> Given records
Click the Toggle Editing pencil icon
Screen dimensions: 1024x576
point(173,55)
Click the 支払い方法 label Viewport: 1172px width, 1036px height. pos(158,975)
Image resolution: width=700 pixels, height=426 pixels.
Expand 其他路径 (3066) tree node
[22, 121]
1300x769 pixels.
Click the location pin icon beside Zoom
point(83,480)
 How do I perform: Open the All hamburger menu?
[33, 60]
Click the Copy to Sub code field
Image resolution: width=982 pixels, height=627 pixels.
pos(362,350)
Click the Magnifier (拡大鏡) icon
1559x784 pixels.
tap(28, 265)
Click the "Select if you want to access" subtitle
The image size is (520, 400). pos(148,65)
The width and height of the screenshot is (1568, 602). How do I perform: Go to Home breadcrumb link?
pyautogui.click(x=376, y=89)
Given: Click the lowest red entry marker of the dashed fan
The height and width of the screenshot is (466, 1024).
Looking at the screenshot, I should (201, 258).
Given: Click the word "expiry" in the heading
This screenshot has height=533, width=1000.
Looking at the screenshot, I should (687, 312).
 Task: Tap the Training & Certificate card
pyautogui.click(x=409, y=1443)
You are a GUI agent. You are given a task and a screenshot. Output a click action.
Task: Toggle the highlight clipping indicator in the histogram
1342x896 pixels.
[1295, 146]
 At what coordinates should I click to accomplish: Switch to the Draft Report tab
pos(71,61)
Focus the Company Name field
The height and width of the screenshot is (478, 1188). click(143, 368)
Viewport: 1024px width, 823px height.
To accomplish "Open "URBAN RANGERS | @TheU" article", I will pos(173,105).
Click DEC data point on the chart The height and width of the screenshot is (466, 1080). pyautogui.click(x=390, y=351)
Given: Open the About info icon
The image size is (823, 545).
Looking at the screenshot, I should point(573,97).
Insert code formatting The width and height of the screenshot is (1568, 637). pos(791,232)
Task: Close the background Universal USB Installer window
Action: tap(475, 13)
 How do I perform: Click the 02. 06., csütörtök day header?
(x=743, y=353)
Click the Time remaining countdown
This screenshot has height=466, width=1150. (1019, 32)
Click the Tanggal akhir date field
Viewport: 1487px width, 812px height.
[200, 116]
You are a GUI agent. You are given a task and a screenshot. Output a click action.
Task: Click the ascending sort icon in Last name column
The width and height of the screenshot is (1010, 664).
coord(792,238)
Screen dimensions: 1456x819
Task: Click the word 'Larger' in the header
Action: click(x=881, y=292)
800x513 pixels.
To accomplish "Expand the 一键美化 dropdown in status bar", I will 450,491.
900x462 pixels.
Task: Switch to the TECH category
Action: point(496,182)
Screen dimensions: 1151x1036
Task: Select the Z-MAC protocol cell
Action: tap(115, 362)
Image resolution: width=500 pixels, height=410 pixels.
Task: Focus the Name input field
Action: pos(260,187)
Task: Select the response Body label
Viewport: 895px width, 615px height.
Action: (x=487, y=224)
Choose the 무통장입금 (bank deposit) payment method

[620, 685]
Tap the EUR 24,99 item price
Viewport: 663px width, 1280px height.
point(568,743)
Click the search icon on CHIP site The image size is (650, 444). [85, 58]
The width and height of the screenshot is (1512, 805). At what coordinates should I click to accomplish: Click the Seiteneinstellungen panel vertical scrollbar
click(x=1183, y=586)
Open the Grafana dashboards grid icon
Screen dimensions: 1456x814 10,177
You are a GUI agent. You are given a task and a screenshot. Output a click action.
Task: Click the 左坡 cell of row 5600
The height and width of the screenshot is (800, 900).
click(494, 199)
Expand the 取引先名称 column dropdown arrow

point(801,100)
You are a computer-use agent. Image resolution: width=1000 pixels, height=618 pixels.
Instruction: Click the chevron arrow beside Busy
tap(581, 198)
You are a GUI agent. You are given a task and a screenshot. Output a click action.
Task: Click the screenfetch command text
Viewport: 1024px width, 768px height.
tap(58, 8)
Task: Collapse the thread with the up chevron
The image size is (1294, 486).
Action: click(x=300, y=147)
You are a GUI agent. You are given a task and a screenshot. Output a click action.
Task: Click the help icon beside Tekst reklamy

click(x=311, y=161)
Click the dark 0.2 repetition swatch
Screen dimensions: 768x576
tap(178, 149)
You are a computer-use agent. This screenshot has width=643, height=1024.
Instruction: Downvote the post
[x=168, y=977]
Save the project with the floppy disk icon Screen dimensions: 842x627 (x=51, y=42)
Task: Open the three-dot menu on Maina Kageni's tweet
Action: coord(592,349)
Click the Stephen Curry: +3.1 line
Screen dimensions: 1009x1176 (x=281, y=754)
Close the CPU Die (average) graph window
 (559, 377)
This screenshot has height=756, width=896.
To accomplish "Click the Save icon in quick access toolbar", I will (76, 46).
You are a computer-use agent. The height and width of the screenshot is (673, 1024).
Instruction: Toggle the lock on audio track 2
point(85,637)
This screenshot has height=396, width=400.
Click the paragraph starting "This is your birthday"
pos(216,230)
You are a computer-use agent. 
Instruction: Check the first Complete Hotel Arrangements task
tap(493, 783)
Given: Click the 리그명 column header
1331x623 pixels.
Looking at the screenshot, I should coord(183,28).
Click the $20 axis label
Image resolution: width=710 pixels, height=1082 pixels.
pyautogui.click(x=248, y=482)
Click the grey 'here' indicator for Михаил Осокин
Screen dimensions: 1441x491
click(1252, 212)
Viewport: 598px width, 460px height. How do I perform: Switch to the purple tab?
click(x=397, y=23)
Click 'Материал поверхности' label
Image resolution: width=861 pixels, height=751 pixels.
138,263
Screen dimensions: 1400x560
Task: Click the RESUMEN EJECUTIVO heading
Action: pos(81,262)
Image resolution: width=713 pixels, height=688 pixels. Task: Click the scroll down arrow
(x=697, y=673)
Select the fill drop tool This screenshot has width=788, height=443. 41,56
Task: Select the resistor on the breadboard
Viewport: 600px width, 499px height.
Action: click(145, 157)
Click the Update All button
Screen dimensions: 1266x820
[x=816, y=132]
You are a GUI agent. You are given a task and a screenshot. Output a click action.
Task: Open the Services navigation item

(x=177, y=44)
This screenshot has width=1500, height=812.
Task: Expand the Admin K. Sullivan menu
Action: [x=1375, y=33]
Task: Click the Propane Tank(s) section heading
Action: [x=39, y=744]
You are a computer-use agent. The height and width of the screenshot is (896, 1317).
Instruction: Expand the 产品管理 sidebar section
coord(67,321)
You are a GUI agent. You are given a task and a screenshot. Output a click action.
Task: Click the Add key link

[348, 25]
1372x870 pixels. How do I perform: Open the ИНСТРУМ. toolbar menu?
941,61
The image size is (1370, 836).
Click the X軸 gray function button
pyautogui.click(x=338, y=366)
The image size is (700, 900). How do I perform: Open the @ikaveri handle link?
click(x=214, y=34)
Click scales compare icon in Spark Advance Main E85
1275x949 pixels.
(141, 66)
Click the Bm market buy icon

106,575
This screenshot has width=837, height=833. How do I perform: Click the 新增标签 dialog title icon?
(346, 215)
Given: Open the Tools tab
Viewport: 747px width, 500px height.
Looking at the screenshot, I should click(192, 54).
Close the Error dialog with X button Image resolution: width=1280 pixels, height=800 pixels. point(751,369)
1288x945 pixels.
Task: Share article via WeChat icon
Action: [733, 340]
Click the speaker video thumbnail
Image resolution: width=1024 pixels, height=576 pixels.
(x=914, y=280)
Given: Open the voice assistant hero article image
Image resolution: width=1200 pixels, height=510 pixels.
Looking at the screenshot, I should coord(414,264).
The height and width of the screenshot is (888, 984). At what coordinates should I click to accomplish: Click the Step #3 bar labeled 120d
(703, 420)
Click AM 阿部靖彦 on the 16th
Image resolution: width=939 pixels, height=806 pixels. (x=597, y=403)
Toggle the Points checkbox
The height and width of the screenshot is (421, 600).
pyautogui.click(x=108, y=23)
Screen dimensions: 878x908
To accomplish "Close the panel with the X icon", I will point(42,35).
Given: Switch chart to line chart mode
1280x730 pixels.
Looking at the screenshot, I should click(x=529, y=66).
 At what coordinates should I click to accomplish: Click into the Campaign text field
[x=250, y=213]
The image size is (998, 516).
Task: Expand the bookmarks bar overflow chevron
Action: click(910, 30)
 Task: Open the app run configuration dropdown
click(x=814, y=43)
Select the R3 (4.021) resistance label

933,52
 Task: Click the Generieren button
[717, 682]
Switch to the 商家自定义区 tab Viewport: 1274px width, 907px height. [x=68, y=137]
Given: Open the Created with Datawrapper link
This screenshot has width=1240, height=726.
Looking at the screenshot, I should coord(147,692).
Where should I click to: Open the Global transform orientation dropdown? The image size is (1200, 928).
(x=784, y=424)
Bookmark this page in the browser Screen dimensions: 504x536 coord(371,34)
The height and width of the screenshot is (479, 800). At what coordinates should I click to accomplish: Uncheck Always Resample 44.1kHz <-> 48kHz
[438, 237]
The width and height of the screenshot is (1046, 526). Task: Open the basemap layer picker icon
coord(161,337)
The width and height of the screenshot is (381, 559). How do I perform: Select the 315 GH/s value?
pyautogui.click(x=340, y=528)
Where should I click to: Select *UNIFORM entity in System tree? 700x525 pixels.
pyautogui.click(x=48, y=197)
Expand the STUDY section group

> Task to carry out
Output exactly one stretch of the listing: from the line containing "Click the search" through the line containing "Task: Collapse the thread with the up chevron", both end lines included.

> Reply
Click the search icon on CHIP site The image size is (650, 444). [85, 58]
The width and height of the screenshot is (1512, 805). At what coordinates should I click to accomplish: Click the Seiteneinstellungen panel vertical scrollbar
click(x=1183, y=586)
Open the Grafana dashboards grid icon
Screen dimensions: 1456x814 10,177
You are a GUI agent. You are given a task and a screenshot. Output a click action.
Task: Click the 左坡 cell of row 5600
The height and width of the screenshot is (800, 900).
click(494, 199)
Expand the 取引先名称 column dropdown arrow

point(801,100)
You are a computer-use agent. Image resolution: width=1000 pixels, height=618 pixels.
Instruction: Click the chevron arrow beside Busy
tap(581, 198)
You are a GUI agent. You are given a task and a screenshot. Output a click action.
Task: Click the screenfetch command text
Viewport: 1024px width, 768px height.
tap(58, 8)
Task: Collapse the thread with the up chevron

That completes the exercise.